"black is beautiful" cream -

We used to call it "black is puss cream"

Basically Cammo Cream. None of this fancy camo stuff that you see in the
movies with different colours and everything.. Just a SOLID black. During
training we used to prefer to use the black carbon from the exhaust pipes of
the SAMILs as it seemed to wash off easier afterwards..

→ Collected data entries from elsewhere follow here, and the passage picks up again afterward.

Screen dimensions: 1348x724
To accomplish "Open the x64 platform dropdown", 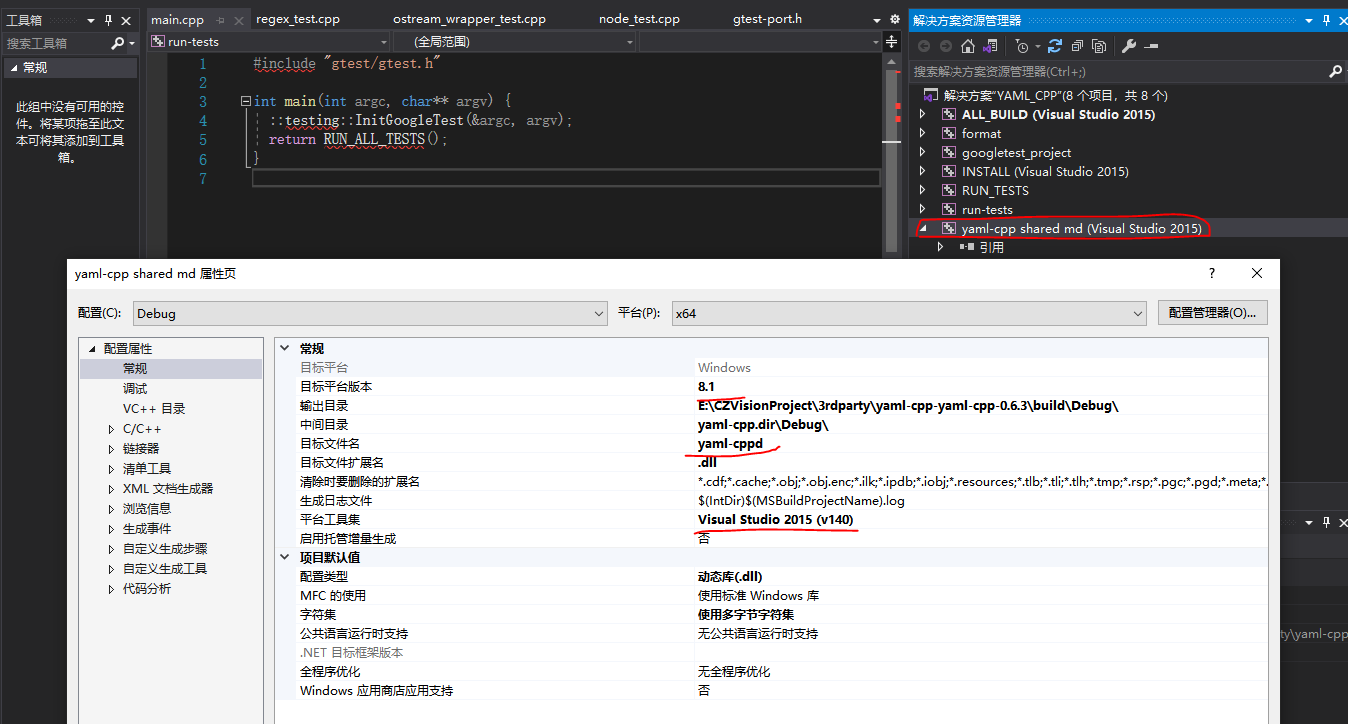I will tap(1137, 313).
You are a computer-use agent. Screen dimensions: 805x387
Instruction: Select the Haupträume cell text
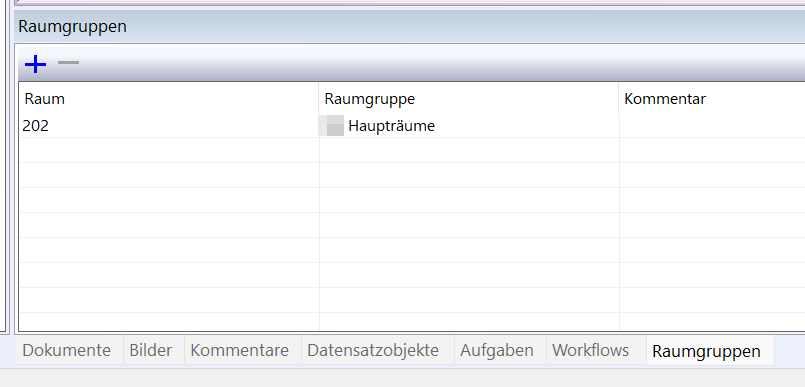tap(391, 126)
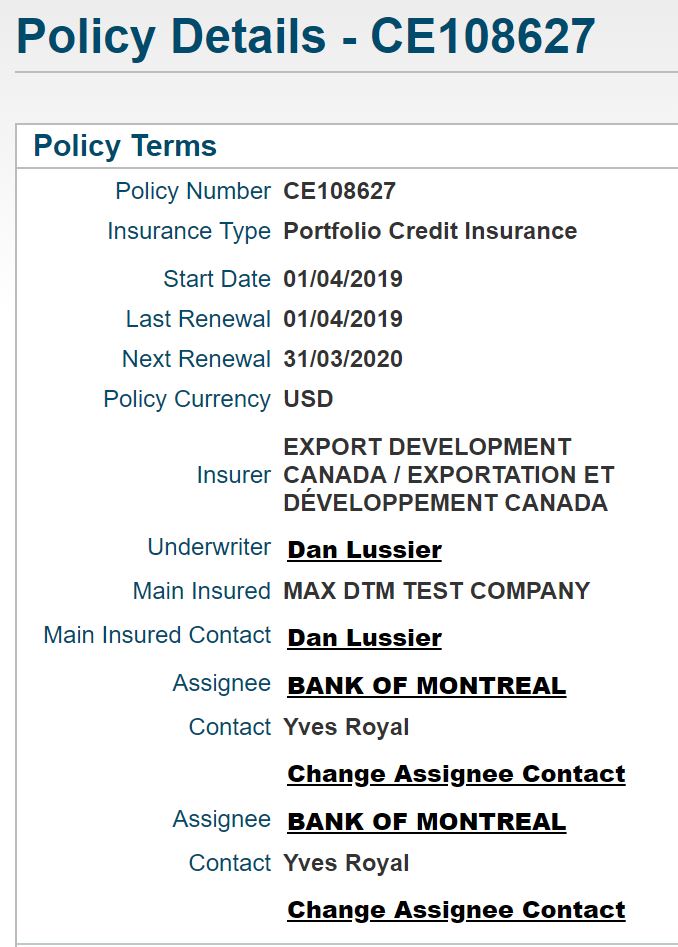Click the Start Date value 01/04/2019
This screenshot has height=947, width=678.
343,279
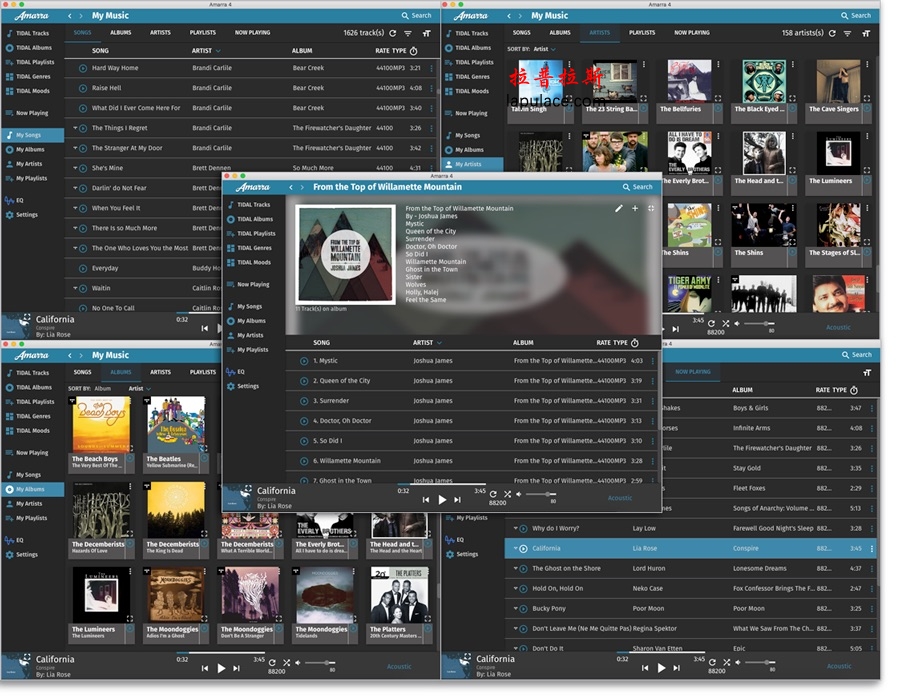Expand the arrow beside "Why do I Worry?"

516,528
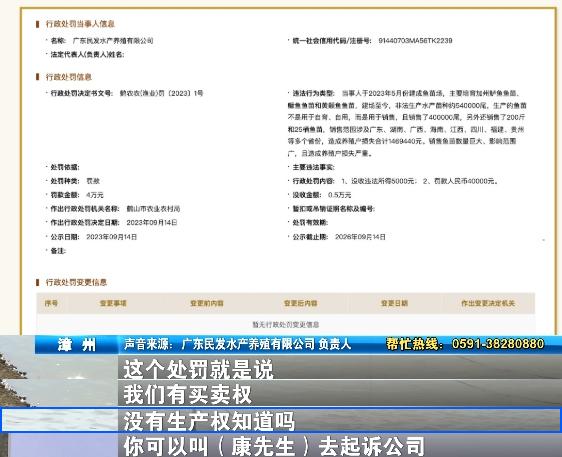This screenshot has width=562, height=457.
Task: Select company name 广东民发水产养殖有限公司
Action: tap(113, 41)
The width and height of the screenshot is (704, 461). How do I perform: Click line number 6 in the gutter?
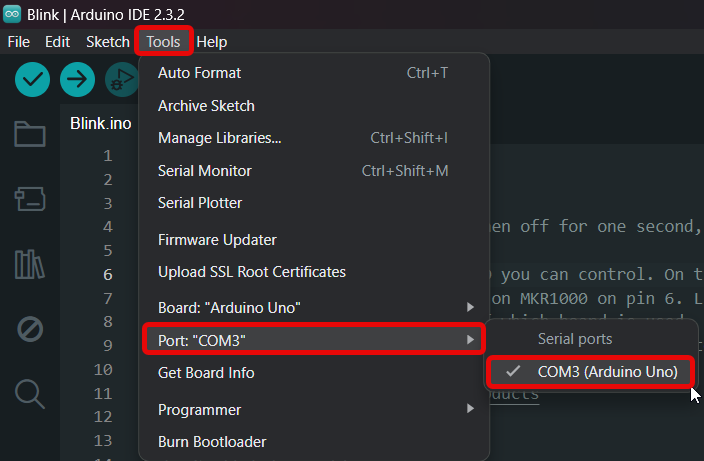click(108, 274)
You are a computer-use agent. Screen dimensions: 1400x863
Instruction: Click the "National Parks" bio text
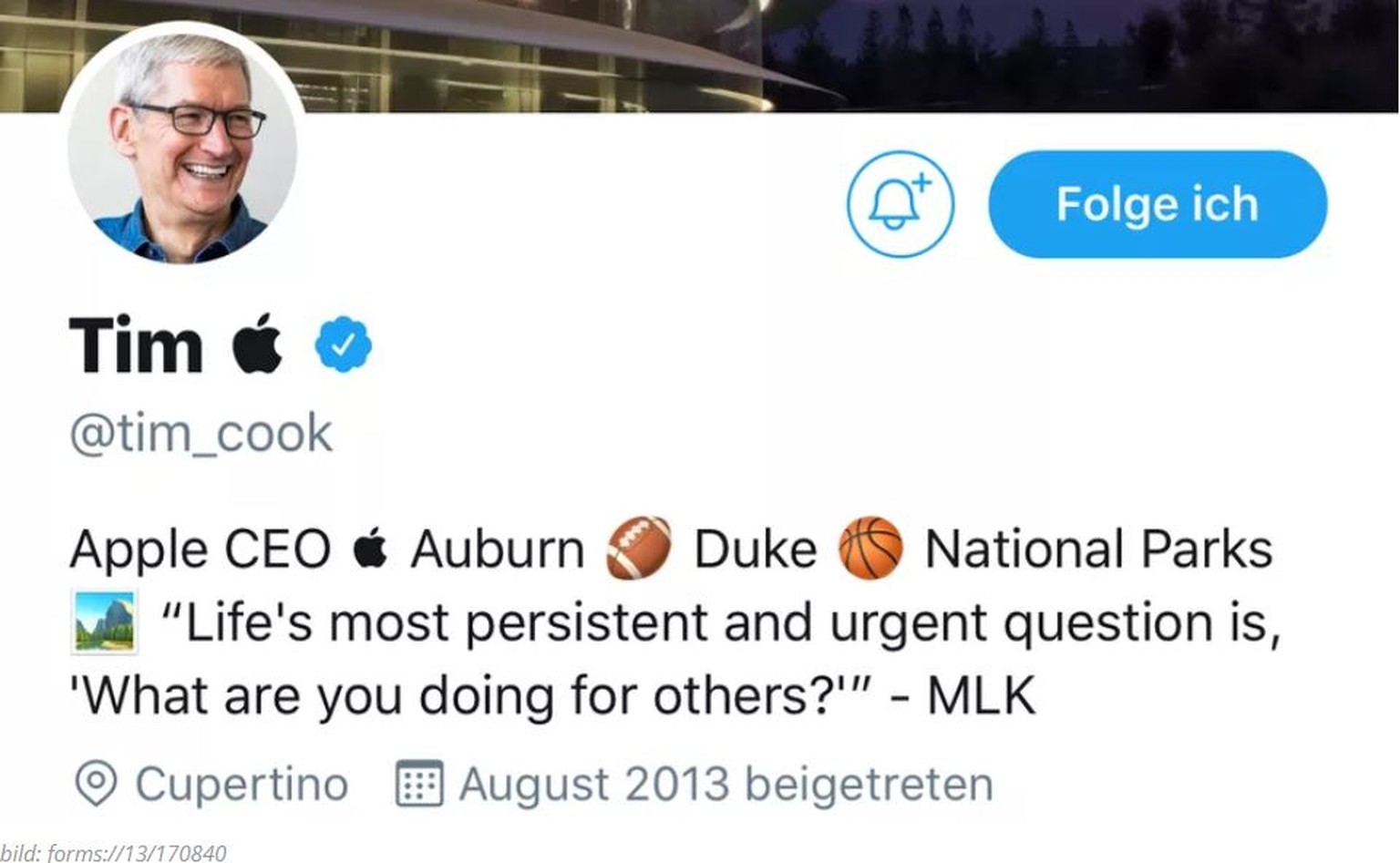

John Dovey - 2nd March 2000

OK, this has quite a history: Black is Beautiful is actually, in real
life, a cosmetic creme specifically formulated for the indigenous
African (black) skin. At some stage, the SADF hi-jacked this term to use
for cammo-cream/cammo-lotion. Basically the cammo stuff was a greasy
black gunge that came in little round, flat plastic containers. The
problem was that once you started sweating (and you sweat even in winter
in SA), the cammo gunge would run down your face and neck and into your
combat fatigues, and it was a real *bitch* to wash out....

I switched to charcoal and other cork-type by-products of burnt wood,
which was easier to remove (and more available and less messy to carry

Jakes Louw - 2nd March 2000

............ag nee Erroll,my skietkuns and veldt kuns notes say that the black
is beautifull is to break up the lines of the body and thence to make you
more difficult to see.we never got up to such naughty things like trying to
blend in with the PB's!

I also saw some black is beautifull that was a training type that came in a
"toothpaste tube" and washed of quite easily.needless to say we were not
issued with it during training!

Stuart Robertson - 2nd March 2000

sjambok and panga

A sjambok is a long tapered leather (rhino leather is the best I'm told)
whip, around four feet long. A panga is a machete is a big knife...

Trev Perks - 17th April 2000

To my American eye, the difference between pangas and machetes was more a
matter of semantics than specifications.
While the general shape of a machete is known to most western list members,
while I was in SA, the word "panga" seemed to describe any especially large,
single edged knife -- especially as carried by many Africans -- and as lots
of these were homemade affairs, they tend to defy strict definitions.
I suppose that a machete would certainly qualify as a panga, albeit a
rather large one, but many pangas would be decidedly small compared to
American machetes.

How 'bout it, native sons, do I pretty much have this straight?

Best regards

Doc - 18th April 2000

I always thought a panga was a flat piece of metal
about a metre long without a sharp point (Square top)
with a wooden handle on the other end. As wielded by
municipal workers in SA the sworn enemy of khakibos everywhere.

Simon Lewis - 18th April 2000

"Rower" now theres one for the Oxford Concise! Where
did the word actually originate, that and "blougat".

One word that I got from the army that I will treasure


Simon Lewis - 27 April 2000

Rower = scab / rough patch. Scab is a word you engelse should be
familiar with.

Blougat = mature babboon (what else?)

Errol - 28 April 2000

Chris Moore -

Rower = scab / rough patch. Scab is a word you engelse
should be familiar with.

Somehow i do not think this relates to "rough patch" rough in army talk is "rof"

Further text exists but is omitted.